The big news here is that a youngish Bela Lugosi is an extra somewhere in the background. I didn’t notice him but he was either wearing clown makeup or an academic-type beard. And, obviously, you don’t hear his voice. So, maybe BIG news was overselling it a bit.

There are some interesting things here. The score gave the clown performances a surreal feeling, and Chaney was at his prime. This, according to IMDb, is his second highest rated films behind The Unknown, my personal favorite. I thought it was well worth watching. AMRU 3.5.
“Laughter - the bitterest and most subtle death to hope…”

Tuesday, May 5, 2020

Transatlantic Tunnel (1935)

Visionary engineer Richard McAllan (Richard Dix) has a plan to build a Transatlantic Tunnel from Britain to America. You know, for world peace. All he needs is for some rich people to finance it. The project takes many years and impacts our hero’s life and family in many ways, while the rich people play games in the background. Gosh, that financier’s daughter is awfully pretty.
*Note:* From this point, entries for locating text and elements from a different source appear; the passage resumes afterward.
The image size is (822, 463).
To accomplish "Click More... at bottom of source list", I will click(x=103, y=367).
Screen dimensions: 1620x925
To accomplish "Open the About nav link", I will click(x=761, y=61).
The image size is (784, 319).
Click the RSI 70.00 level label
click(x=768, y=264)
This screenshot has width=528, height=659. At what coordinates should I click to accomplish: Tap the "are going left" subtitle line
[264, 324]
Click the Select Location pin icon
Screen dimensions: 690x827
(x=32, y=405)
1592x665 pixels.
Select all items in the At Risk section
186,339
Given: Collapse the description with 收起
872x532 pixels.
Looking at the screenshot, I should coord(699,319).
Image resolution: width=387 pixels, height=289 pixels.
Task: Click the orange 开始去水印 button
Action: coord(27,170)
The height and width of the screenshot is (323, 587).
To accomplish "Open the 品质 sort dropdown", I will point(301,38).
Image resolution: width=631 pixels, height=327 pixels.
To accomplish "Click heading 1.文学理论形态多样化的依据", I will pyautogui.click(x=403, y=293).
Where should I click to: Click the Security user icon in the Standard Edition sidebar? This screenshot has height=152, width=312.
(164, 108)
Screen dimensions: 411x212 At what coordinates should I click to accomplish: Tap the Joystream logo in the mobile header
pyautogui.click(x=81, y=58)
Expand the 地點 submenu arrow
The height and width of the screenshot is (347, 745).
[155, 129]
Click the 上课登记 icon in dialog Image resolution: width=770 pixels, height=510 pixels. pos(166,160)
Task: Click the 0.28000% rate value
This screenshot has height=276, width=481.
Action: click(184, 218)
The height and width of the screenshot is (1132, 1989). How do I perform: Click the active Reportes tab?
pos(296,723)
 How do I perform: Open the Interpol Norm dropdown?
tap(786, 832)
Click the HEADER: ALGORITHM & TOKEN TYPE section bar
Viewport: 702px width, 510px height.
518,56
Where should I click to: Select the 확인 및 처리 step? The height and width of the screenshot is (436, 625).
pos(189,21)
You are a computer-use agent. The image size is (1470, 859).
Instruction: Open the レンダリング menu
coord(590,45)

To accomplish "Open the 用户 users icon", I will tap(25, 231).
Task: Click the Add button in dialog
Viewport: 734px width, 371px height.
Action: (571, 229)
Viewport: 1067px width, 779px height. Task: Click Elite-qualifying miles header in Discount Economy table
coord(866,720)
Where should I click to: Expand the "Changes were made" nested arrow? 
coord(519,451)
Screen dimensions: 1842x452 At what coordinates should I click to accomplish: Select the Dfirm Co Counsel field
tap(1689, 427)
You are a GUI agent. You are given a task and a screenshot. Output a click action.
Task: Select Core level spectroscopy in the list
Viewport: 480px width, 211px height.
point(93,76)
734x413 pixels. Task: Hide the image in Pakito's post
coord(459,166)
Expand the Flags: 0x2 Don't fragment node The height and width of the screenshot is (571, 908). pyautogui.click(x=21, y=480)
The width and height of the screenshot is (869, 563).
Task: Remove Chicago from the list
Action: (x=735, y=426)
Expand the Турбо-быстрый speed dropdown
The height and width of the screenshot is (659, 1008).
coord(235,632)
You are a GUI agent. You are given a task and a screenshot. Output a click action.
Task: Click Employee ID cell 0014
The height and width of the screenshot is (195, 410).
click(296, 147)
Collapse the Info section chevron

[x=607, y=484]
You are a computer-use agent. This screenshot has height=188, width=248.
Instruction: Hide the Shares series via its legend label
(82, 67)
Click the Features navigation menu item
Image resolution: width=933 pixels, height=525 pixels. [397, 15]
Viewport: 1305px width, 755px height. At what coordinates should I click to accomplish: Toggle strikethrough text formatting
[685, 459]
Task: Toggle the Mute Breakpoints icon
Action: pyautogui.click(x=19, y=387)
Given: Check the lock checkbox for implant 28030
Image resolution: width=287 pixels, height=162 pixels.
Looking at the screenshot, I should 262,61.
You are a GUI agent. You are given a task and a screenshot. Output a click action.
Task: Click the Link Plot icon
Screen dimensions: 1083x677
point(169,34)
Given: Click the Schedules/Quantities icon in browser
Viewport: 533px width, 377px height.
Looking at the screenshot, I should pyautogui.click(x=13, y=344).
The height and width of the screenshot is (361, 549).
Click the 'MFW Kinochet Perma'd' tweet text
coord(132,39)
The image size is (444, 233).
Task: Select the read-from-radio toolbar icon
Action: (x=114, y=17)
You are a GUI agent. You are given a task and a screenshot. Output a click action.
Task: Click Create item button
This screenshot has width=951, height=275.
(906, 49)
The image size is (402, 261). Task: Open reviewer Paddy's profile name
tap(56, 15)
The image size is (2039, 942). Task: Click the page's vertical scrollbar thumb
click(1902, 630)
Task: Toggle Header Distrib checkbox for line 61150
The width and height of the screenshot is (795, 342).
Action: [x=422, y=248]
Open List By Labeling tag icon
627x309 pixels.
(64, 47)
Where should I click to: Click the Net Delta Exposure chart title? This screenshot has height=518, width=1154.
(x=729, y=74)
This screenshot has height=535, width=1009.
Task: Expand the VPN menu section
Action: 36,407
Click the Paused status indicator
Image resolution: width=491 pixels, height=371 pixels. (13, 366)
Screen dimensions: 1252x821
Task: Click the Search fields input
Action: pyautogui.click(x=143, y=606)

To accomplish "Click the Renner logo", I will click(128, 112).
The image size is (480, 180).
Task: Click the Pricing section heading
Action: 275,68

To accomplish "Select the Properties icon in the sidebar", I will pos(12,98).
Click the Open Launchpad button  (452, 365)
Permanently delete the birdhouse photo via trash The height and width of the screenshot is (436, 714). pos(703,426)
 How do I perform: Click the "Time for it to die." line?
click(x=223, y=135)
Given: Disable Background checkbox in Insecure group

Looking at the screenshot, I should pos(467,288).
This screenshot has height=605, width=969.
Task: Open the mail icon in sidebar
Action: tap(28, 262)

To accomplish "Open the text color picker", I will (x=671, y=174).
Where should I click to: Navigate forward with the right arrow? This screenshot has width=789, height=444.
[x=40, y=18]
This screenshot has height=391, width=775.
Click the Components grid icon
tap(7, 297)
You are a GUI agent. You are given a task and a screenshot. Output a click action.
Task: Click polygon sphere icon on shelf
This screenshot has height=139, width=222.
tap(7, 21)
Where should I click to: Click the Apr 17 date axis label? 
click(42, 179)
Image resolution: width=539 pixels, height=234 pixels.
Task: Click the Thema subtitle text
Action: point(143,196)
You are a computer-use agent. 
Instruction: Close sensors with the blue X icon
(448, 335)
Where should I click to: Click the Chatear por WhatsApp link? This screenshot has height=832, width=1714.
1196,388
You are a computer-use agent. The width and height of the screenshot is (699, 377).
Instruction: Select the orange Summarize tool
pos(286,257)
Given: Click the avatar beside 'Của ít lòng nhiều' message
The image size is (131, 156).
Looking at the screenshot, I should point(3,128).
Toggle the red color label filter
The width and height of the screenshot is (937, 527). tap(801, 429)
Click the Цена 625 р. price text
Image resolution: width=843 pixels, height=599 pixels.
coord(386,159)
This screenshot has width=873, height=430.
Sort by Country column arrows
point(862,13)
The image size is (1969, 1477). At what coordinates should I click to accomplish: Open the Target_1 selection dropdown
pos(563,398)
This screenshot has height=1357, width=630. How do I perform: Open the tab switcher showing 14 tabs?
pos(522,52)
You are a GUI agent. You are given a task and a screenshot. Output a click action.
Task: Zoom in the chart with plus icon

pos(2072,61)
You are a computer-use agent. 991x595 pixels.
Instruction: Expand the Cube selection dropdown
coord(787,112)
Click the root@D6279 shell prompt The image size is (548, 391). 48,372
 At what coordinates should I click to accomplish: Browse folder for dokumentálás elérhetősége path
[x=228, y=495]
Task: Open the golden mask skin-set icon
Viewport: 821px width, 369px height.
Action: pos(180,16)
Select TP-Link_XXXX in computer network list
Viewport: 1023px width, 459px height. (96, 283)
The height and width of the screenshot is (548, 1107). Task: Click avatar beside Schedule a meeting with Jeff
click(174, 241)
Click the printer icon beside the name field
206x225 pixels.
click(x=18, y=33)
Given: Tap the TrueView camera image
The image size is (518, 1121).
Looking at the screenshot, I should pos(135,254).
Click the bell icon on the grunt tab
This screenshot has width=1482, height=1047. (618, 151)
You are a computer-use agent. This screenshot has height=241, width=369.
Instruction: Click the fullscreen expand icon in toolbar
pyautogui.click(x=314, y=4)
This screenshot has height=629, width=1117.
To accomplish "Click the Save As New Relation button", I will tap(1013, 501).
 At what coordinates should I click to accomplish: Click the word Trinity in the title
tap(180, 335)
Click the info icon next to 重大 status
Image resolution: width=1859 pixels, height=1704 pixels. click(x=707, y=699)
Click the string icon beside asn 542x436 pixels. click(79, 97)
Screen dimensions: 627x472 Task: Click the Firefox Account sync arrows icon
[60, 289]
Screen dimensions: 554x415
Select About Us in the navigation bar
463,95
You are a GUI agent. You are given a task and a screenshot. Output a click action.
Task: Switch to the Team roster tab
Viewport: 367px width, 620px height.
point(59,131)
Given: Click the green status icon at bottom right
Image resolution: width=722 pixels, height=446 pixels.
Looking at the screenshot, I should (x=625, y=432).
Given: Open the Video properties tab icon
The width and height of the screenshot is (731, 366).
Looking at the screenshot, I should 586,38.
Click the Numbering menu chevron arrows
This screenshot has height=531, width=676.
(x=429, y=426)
Originally titled The Tunnel, it is based somewhat loosely on the 1913 book Der Tunnel, which was also made into a 1933 German film. Infrastructure scenes were borrowed for the British version. Our hero’s life becomes consumed by the project. Not only does he deal with technical issues, he has to make sure the funds stay flowing, and even flies to America for publicity events. Wait a minute! He flies to America?

This film has been on my radar for quite a while and I don’t recall why. It must have been on a list of great early sci-fi movies. It has been compared to Things to Come (1936) which should have been a red flag. High concept, hit or miss scientific predictions, boring story. There is something infuriating about British movie dialog. They talk in circles, never say what’s on their mind, and use figures of speech that seem completely wrong for the situation. The Holly and the Ivy (1953) is probably the worst offender, but at least it had a fleshed out interpersonal story.

The sci-fi elements of Transatlantic Tunnel are admittedly interesting. Some thirty years later plate tectonics science would steal it’s thunder, but that’s not too bad of a run. The problem lays with the fact that building a tunnel, even if we forget about commercial airlines and plate tectonics, isn’t terribly interesting. Add to that the brit-speak and weak storyline and you end up with a film about as interesting as digging a hole. AMRU 2.